Шмитт и сам, не без заметного огорчения, признаёт ослабление государственного суверенитета. Размывание «монополии на политическое решение» проистекает как из природы современного производственного процесса (основанного на абстрактном знании и языковой коммуникации), так и из социальной борьбы шестидесятых-семидесятых, а также из последующего распространения образов жизни, не восприимчивых к «предварительному договору о повиновении». Здесь не столь важно подробно останавливаться на этих причинах или перечислять другие. Важны вопросительные знаки, повисшие над новой ситуацией. Какие политические установления могут иметь место вне государственного аппарата? Как обуздывать неустойчивость и опасность человеческого животного, когда мы больше не можем рассчитывать на «навязчивое повторение» в применении правил, действующих в любое время? Каким образом избыток влечений и открытость миру могут действовать как политическое противоядие от той отравы, которую сами же и выделяют?

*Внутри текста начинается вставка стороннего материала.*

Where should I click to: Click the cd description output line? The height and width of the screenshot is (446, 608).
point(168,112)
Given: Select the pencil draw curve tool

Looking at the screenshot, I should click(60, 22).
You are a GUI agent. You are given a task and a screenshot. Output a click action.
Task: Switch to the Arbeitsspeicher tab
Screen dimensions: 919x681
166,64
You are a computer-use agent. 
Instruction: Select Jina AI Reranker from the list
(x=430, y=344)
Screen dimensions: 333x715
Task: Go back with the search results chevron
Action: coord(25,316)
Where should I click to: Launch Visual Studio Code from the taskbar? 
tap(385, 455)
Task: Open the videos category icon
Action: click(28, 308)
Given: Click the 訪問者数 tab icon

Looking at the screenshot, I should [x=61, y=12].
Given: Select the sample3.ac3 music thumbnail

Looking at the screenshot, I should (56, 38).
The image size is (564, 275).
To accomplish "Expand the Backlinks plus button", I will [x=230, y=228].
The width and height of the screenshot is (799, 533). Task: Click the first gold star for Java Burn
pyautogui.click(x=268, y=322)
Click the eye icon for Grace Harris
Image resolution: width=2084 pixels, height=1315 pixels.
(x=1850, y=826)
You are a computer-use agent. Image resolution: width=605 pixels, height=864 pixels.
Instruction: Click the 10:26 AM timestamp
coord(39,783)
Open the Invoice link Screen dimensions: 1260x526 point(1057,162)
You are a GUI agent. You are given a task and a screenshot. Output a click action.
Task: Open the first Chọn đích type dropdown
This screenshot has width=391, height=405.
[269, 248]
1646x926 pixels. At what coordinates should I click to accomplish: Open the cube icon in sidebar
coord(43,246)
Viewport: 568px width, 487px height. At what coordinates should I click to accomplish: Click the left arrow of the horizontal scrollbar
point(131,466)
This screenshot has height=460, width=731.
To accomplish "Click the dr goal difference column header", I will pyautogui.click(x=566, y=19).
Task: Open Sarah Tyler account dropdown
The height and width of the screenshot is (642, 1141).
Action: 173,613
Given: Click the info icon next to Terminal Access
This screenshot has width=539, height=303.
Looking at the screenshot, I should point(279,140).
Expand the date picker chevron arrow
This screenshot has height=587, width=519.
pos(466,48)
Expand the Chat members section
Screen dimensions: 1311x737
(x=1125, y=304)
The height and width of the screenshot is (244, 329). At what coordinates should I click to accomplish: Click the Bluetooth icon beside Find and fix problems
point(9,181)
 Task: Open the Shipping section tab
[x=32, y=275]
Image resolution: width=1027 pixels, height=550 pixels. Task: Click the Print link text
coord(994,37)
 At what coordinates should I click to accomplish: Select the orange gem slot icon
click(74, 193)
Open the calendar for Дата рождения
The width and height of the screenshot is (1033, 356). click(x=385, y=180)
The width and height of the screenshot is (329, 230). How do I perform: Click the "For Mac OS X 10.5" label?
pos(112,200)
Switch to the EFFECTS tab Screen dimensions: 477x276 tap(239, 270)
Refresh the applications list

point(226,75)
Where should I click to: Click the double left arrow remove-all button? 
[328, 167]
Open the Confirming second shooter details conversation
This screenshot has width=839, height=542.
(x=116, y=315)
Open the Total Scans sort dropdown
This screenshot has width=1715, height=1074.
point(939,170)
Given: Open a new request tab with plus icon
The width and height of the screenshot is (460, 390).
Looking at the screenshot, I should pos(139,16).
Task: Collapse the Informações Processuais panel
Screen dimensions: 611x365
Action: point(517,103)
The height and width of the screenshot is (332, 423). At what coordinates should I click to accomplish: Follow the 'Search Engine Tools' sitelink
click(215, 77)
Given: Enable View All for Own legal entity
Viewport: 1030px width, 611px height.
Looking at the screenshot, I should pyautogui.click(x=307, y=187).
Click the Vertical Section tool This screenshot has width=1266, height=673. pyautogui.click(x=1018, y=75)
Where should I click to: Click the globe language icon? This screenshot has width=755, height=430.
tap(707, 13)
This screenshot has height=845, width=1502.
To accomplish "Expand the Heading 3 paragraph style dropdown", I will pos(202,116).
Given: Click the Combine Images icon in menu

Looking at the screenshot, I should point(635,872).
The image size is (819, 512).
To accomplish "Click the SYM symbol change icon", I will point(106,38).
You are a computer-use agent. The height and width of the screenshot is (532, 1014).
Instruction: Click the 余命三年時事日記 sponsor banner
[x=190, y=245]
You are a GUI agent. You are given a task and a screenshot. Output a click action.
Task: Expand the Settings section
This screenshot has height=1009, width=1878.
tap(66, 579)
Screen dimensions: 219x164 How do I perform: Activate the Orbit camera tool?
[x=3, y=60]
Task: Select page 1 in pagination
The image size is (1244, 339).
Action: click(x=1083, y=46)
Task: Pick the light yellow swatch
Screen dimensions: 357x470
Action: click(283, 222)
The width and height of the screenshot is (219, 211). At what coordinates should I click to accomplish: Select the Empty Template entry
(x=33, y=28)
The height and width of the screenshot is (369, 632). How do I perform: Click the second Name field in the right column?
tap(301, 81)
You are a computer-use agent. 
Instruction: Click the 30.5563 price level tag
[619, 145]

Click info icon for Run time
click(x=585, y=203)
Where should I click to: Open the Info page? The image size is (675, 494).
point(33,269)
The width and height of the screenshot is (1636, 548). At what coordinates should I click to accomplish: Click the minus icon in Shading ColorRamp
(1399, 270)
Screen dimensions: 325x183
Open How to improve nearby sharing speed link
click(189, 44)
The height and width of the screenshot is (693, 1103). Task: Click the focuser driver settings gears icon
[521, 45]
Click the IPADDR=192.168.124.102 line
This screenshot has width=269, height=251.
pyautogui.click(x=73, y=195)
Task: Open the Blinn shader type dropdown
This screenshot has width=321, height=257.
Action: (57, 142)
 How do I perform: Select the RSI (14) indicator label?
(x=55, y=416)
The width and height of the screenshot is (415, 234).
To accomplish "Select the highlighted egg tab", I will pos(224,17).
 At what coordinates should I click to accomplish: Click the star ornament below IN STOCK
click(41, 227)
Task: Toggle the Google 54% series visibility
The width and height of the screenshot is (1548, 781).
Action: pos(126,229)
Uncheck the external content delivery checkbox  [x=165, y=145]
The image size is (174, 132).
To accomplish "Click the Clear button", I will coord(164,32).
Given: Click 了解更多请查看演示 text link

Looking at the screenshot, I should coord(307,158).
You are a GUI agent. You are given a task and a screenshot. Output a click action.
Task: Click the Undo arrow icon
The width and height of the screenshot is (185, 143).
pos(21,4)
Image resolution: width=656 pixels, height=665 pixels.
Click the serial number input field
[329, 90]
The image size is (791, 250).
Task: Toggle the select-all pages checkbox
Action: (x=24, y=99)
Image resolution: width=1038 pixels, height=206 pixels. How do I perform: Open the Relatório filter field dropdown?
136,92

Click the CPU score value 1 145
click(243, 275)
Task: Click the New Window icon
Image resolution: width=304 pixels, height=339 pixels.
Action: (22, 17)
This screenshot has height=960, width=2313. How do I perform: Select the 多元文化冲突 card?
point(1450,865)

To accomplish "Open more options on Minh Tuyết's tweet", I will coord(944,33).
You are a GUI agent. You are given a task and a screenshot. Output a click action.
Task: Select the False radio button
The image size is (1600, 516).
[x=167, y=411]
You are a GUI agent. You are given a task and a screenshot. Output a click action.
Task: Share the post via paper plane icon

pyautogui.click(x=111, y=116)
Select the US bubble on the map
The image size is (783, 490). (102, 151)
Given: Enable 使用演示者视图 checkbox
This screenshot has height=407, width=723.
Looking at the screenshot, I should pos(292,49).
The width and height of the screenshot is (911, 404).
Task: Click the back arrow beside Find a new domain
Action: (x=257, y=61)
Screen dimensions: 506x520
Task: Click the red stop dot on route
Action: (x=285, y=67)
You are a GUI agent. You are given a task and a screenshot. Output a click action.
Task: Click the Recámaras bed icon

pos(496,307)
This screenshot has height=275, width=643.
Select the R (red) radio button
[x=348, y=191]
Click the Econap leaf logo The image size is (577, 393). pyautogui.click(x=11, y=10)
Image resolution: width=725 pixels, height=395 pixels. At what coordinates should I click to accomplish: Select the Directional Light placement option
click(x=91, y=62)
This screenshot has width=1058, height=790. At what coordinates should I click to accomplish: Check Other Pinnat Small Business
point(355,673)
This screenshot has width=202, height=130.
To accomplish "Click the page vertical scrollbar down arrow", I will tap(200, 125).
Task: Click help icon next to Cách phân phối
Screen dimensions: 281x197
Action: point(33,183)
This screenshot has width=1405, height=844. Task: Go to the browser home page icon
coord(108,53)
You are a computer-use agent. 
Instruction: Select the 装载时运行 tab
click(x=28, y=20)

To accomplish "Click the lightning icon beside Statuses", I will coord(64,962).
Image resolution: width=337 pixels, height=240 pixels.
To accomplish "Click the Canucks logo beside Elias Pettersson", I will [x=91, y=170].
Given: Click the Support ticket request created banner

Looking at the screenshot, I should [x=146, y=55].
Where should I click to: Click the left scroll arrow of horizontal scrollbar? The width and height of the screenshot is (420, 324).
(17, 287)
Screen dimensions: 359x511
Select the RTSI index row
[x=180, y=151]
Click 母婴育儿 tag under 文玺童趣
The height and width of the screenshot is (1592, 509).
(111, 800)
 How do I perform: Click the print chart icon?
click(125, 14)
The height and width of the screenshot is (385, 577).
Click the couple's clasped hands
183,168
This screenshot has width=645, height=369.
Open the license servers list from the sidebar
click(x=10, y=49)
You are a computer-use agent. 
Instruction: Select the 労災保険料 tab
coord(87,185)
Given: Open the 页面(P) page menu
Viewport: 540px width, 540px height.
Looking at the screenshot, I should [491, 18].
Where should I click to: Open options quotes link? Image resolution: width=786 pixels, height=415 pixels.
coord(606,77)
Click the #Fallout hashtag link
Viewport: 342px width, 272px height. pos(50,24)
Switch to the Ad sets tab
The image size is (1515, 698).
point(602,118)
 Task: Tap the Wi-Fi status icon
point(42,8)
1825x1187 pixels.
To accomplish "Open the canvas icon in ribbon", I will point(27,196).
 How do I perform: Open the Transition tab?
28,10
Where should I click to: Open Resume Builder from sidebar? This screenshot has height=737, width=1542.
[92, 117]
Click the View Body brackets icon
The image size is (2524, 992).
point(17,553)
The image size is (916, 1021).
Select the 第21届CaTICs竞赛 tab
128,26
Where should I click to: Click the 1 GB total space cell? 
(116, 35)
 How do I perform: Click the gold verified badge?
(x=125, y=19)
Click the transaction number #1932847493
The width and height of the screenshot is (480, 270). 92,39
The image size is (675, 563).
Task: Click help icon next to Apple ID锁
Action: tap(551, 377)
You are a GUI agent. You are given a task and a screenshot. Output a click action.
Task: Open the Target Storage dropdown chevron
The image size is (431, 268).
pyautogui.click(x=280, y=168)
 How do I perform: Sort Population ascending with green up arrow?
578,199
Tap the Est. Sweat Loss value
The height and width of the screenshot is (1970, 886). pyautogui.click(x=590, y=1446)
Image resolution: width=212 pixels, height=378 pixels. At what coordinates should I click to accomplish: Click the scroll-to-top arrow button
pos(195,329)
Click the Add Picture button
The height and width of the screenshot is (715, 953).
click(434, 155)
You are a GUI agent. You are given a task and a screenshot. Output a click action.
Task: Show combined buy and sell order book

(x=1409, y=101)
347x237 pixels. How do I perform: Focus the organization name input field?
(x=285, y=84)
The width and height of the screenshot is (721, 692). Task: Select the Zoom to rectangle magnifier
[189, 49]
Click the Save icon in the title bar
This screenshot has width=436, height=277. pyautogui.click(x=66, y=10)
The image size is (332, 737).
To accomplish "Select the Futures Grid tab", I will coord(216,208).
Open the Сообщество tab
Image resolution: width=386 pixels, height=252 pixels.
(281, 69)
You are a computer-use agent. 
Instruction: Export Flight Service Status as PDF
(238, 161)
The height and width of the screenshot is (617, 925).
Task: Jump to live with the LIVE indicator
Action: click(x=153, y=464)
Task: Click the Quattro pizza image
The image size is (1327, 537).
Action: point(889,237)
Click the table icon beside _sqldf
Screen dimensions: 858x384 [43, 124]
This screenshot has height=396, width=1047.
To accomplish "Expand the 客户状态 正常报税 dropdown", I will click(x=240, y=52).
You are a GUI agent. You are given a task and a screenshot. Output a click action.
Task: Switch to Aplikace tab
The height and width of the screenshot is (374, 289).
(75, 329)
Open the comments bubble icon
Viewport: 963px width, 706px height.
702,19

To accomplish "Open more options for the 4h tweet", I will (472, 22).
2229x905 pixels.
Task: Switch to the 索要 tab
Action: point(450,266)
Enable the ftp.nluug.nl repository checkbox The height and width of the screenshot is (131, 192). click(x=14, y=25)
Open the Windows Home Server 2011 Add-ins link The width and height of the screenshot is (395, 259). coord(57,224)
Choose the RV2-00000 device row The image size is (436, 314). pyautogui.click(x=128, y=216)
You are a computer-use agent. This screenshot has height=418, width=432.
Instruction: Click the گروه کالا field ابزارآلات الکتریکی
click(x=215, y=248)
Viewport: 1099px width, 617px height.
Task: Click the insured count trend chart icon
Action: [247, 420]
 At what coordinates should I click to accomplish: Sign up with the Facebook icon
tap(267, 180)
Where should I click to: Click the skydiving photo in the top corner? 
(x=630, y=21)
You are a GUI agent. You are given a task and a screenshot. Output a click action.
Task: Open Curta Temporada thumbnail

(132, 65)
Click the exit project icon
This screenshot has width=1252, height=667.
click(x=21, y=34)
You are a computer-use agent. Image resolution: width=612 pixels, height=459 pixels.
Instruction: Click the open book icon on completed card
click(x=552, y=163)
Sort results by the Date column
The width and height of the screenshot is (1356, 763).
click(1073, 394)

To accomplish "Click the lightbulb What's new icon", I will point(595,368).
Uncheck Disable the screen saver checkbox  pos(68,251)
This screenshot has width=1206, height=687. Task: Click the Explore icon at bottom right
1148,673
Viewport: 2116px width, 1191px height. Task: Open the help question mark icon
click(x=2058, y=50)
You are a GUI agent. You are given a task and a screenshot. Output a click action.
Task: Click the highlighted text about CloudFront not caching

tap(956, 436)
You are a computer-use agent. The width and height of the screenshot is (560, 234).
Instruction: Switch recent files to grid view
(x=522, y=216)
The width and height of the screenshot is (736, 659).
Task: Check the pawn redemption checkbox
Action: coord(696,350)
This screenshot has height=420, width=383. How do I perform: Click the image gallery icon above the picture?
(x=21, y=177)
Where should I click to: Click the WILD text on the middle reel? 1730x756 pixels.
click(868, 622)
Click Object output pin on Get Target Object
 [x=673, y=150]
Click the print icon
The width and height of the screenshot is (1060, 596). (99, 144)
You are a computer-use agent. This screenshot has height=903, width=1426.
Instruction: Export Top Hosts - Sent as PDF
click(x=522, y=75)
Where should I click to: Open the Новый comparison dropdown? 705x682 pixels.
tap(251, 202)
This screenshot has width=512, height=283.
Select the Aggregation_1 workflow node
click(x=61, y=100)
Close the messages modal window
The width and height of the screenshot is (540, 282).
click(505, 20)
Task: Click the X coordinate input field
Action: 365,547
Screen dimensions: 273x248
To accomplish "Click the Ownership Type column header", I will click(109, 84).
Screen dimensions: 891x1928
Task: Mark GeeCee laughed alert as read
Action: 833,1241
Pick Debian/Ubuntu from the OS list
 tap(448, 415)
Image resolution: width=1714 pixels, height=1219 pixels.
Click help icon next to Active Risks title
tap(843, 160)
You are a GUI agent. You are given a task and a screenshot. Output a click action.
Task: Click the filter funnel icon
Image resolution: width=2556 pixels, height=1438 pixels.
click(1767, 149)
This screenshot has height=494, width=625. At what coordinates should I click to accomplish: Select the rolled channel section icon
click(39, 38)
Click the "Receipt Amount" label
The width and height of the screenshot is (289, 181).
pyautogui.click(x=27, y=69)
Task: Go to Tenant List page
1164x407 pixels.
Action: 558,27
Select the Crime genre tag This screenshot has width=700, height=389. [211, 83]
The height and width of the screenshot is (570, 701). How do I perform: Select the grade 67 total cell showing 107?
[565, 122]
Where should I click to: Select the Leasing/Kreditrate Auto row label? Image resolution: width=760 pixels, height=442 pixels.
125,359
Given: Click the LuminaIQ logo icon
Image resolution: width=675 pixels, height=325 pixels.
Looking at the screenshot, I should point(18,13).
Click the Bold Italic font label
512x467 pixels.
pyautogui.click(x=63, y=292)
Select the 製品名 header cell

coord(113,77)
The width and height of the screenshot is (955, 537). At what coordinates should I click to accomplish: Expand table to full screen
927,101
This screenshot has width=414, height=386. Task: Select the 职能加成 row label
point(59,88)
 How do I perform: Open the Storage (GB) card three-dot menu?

Эти вопросы возвращают нас к мучительнейшему эпизоду в повествовании об исходе евреев из Египта: к «роптаниям» в пустыне, этой череде исключительно горьких распрей и междоусобиц. Вместо того чтобы покориться фараону или восстать против его правления, евреи воспользовались принципом tertium datur, ухватившись за другую, беспрецедентную возможность: оставить дом рабства и работы, от которой они «стенали». И они отважились войти в ничейную землю, где опробовали неслыханные доселе формы самоуправления. Но узы сплочённости слабеют: растёт стремление к старому угнетению, уважение к товарищам по бегству внезапно превращается в ненависть, пышным цветом расцветают идолопоклонничество и насилие. Множество [la moltitudine] должно разобраться с этим злом, или, если угодно, с негативностью, которая в него проникает: расколы, враждебность, клевета, полиморфная агрессивность. Повествование об исходе представляет собой, пожалуй, самую авторитетную теологически-политическую модель преодоления государства, ибо рисует возможность подрыва принадлежащей фараону монополии на принятие решений посредством предприимчивого уклонения [sottrazione]; но также потому, что, привлекая внимание к «роптаниям», оно тем самым исключает идею, будто это уклонение основано на природной кротости человеческого животного. Исход опровергает Шмитта: Республика, которая больше уже не является государством, пользуется очень близкими и открытыми отношениями с врождённой деструктивностью нашего вида.